*** Records supplied ***

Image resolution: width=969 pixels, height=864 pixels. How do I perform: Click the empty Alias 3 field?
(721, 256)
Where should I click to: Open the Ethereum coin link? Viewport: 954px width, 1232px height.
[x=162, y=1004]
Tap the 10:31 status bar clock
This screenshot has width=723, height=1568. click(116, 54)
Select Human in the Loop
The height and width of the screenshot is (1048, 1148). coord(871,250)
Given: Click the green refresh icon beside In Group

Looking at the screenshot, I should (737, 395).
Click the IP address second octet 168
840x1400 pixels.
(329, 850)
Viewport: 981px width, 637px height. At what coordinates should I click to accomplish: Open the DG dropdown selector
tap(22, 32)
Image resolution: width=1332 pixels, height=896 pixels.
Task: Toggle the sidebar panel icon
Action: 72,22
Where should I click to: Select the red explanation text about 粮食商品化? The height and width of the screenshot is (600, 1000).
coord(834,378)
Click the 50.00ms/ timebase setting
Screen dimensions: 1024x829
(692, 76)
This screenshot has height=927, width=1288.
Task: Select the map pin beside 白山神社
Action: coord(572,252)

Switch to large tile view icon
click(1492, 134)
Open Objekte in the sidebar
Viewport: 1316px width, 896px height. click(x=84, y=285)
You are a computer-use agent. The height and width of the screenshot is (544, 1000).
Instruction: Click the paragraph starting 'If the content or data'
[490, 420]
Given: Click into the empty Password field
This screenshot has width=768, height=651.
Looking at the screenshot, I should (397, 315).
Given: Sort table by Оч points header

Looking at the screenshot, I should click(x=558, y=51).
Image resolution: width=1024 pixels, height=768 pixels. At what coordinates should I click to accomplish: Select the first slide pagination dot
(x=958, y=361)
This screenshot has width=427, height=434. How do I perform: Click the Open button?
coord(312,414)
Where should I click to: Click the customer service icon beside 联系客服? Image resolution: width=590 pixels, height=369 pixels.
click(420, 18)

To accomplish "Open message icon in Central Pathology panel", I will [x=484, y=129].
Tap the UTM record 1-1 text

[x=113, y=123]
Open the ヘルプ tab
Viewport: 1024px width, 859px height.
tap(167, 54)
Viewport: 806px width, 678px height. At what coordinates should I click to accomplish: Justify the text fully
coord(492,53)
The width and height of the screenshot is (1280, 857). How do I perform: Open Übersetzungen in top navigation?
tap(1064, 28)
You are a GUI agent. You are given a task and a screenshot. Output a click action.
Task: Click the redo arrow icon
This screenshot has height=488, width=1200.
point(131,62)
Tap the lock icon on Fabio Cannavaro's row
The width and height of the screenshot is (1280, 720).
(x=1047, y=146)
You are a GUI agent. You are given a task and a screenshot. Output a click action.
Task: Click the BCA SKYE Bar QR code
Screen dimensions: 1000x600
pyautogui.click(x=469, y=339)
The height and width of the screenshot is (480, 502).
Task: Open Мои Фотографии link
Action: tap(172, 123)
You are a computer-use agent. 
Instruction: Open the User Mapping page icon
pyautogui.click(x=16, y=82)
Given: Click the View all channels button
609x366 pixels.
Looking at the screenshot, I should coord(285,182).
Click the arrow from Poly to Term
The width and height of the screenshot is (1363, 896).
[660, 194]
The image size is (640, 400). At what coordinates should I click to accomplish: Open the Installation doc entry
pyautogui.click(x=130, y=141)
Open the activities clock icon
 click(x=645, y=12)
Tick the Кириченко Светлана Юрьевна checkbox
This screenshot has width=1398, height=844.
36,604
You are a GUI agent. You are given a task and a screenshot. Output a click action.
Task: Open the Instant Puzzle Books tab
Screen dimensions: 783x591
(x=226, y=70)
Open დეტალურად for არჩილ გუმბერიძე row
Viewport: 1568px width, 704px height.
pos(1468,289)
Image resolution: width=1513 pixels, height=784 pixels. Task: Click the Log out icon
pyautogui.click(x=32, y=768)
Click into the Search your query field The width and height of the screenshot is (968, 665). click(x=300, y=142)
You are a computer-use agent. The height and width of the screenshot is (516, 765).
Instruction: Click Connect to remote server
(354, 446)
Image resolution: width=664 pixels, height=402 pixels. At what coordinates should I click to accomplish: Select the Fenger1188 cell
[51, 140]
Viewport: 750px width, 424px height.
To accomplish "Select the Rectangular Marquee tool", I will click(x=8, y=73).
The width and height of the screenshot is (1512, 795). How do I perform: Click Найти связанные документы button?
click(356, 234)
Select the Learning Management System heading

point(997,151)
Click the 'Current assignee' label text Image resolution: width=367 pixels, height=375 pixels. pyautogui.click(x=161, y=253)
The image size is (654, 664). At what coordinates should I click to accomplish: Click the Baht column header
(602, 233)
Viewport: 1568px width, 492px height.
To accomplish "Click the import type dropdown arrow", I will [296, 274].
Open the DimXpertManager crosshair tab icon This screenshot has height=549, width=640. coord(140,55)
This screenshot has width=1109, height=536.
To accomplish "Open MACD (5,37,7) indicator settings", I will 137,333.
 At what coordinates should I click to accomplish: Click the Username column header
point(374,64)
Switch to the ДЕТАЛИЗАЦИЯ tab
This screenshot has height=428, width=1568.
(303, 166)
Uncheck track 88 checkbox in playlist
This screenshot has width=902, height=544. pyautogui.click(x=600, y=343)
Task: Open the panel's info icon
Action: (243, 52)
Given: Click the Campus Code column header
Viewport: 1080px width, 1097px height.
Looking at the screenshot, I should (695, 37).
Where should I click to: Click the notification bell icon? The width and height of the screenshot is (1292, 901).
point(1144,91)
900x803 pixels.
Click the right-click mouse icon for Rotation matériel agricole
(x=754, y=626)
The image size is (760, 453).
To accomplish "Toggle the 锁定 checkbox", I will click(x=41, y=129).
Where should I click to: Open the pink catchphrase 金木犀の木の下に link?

*** End of Records supplied ***

**Problem:**
Please, from the entries above, set down exactly the lines from the one containing "The image size is (640, 400)." through the one containing "Viewport: 1568px width, 492px height.", and only those.

**Answer to this task:**
The image size is (640, 400). At what coordinates should I click to accomplish: Open the Installation doc entry
pyautogui.click(x=130, y=141)
Open the activities clock icon
 click(x=645, y=12)
Tick the Кириченко Светлана Юрьевна checkbox
This screenshot has width=1398, height=844.
36,604
You are a GUI agent. You are given a task and a screenshot. Output a click action.
Task: Open the Instant Puzzle Books tab
Screen dimensions: 783x591
(x=226, y=70)
Open დეტალურად for არჩილ გუმბერიძე row
Viewport: 1568px width, 704px height.
pos(1468,289)
Image resolution: width=1513 pixels, height=784 pixels. Task: Click the Log out icon
pyautogui.click(x=32, y=768)
Click into the Search your query field The width and height of the screenshot is (968, 665). click(x=300, y=142)
You are a computer-use agent. The height and width of the screenshot is (516, 765).
Instruction: Click Connect to remote server
(354, 446)
Image resolution: width=664 pixels, height=402 pixels. At what coordinates should I click to accomplish: Select the Fenger1188 cell
[51, 140]
Viewport: 750px width, 424px height.
To accomplish "Select the Rectangular Marquee tool", I will click(x=8, y=73).
The width and height of the screenshot is (1512, 795). How do I perform: Click Найти связанные документы button?
click(356, 234)
Select the Learning Management System heading

point(997,151)
Click the 'Current assignee' label text Image resolution: width=367 pixels, height=375 pixels. pyautogui.click(x=161, y=253)
The image size is (654, 664). At what coordinates should I click to accomplish: Click the Baht column header
(602, 233)
Viewport: 1568px width, 492px height.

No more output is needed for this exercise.